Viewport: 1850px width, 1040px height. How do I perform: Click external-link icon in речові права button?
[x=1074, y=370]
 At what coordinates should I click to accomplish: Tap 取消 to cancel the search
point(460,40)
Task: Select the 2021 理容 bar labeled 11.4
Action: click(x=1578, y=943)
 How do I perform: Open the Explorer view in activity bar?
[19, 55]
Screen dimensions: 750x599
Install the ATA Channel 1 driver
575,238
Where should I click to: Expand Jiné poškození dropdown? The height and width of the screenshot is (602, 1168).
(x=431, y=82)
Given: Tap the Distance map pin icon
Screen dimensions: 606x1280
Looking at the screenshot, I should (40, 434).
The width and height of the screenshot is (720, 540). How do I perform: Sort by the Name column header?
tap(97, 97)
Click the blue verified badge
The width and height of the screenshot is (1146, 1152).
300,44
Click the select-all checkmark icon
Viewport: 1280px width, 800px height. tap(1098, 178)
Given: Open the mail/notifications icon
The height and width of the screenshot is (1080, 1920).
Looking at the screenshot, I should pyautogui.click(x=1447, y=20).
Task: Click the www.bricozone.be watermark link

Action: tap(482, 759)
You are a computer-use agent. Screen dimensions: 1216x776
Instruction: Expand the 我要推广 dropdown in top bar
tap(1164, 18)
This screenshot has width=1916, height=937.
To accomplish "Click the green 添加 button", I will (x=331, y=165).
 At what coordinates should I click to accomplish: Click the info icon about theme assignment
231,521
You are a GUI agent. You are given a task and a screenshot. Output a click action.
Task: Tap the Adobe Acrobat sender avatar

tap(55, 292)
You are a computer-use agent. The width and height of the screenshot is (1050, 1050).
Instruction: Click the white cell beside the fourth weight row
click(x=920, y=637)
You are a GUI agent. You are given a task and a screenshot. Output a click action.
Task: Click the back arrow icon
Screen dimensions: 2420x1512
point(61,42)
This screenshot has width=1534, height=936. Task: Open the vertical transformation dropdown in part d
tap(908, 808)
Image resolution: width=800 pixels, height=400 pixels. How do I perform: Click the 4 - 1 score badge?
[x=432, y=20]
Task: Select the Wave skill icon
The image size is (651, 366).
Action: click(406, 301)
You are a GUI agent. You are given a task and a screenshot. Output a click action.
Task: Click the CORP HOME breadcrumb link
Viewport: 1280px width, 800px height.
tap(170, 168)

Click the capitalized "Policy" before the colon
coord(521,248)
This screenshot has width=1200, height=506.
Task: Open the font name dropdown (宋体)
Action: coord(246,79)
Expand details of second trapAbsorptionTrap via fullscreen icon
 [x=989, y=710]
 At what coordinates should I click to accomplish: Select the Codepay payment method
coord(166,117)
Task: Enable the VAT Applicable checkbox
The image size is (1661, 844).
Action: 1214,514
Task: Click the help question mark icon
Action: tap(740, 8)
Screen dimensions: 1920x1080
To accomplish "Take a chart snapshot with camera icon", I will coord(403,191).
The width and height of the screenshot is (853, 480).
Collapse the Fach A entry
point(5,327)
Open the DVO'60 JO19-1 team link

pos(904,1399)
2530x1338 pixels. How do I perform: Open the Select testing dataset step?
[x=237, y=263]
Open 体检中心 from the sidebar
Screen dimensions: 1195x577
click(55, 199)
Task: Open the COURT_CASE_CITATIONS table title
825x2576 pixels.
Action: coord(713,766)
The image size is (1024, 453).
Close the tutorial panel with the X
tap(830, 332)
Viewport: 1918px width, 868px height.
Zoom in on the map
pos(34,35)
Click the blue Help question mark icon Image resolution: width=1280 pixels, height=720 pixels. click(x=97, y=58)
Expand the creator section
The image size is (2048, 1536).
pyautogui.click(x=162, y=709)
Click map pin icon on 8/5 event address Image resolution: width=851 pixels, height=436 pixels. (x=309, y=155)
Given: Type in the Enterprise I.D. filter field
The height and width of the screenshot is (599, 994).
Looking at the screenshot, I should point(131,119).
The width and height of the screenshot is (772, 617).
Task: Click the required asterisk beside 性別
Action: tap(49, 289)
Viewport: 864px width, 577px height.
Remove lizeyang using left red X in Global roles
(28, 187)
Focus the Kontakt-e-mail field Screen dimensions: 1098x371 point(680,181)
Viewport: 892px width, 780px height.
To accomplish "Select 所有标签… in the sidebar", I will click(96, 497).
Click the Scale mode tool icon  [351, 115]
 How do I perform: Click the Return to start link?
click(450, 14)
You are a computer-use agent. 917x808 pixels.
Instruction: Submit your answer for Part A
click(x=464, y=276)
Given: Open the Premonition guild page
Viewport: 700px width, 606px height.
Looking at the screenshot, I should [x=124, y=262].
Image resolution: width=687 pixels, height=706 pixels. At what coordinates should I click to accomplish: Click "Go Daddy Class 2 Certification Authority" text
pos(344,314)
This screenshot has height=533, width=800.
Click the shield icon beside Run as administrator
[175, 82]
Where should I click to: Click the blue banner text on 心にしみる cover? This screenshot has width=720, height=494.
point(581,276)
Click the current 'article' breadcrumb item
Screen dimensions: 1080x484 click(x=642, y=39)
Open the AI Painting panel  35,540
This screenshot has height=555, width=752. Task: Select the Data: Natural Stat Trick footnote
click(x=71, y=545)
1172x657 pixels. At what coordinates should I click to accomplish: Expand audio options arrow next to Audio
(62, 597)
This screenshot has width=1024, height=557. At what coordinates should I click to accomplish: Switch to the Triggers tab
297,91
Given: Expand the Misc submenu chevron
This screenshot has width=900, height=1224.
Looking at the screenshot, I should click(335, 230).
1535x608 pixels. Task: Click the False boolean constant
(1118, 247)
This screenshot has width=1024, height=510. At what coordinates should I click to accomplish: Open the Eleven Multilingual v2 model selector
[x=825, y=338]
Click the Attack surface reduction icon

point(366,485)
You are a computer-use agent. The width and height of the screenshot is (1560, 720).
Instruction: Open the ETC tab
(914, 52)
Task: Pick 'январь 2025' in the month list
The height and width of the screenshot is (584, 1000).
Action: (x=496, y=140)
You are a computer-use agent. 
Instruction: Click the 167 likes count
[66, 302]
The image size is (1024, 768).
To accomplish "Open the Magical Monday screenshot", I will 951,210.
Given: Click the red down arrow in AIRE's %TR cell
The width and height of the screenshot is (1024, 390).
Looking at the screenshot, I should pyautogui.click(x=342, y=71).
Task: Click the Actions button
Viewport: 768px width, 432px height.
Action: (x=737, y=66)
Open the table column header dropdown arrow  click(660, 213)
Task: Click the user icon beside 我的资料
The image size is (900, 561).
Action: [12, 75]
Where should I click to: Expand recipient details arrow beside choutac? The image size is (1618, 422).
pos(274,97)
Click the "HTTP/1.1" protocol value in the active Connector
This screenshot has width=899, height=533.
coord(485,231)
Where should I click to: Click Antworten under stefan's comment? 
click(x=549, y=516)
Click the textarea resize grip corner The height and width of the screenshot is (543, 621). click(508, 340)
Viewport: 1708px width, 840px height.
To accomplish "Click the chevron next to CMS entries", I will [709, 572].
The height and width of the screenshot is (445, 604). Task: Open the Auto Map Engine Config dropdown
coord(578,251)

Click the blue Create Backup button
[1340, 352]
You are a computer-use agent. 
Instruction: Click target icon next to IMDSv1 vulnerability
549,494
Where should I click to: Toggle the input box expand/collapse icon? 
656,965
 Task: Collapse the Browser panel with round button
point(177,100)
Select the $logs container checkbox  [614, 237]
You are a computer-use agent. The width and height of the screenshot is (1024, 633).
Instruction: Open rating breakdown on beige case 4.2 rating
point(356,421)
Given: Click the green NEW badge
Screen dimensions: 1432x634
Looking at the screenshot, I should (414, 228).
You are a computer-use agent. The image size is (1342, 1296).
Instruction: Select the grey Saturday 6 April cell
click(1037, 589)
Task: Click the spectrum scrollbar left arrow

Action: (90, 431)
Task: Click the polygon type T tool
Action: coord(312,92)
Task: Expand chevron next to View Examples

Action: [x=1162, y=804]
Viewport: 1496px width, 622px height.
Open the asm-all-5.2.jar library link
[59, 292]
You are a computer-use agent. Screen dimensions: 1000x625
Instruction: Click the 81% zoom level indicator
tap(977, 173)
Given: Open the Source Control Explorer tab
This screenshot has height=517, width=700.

____________________

#### Exercise goal
Nothing but the lines from the top of the records down to the line with "is (1050, 1050)." belongs in the answer; repeat them exactly.

#### Your response
Viewport: 1850px width, 1040px height. How do I perform: Click external-link icon in речові права button?
[x=1074, y=370]
 At what coordinates should I click to accomplish: Tap 取消 to cancel the search
point(460,40)
Task: Select the 2021 理容 bar labeled 11.4
Action: click(x=1578, y=943)
 How do I perform: Open the Explorer view in activity bar?
[19, 55]
Screen dimensions: 750x599
Install the ATA Channel 1 driver
575,238
Where should I click to: Expand Jiné poškození dropdown? The height and width of the screenshot is (602, 1168).
(x=431, y=82)
Given: Tap the Distance map pin icon
Screen dimensions: 606x1280
Looking at the screenshot, I should (40, 434).
The width and height of the screenshot is (720, 540). How do I perform: Sort by the Name column header?
tap(97, 97)
Click the blue verified badge
The width and height of the screenshot is (1146, 1152).
300,44
Click the select-all checkmark icon
Viewport: 1280px width, 800px height. tap(1098, 178)
Given: Open the mail/notifications icon
The height and width of the screenshot is (1080, 1920).
Looking at the screenshot, I should pyautogui.click(x=1447, y=20).
Task: Click the www.bricozone.be watermark link

Action: tap(482, 759)
You are a computer-use agent. Screen dimensions: 1216x776
Instruction: Expand the 我要推广 dropdown in top bar
tap(1164, 18)
This screenshot has width=1916, height=937.
To accomplish "Click the green 添加 button", I will (x=331, y=165).
 At what coordinates should I click to accomplish: Click the info icon about theme assignment
231,521
You are a GUI agent. You are given a task and a screenshot. Output a click action.
Task: Tap the Adobe Acrobat sender avatar

tap(55, 292)
You are a computer-use agent. The width and height of the screenshot is (1050, 1050).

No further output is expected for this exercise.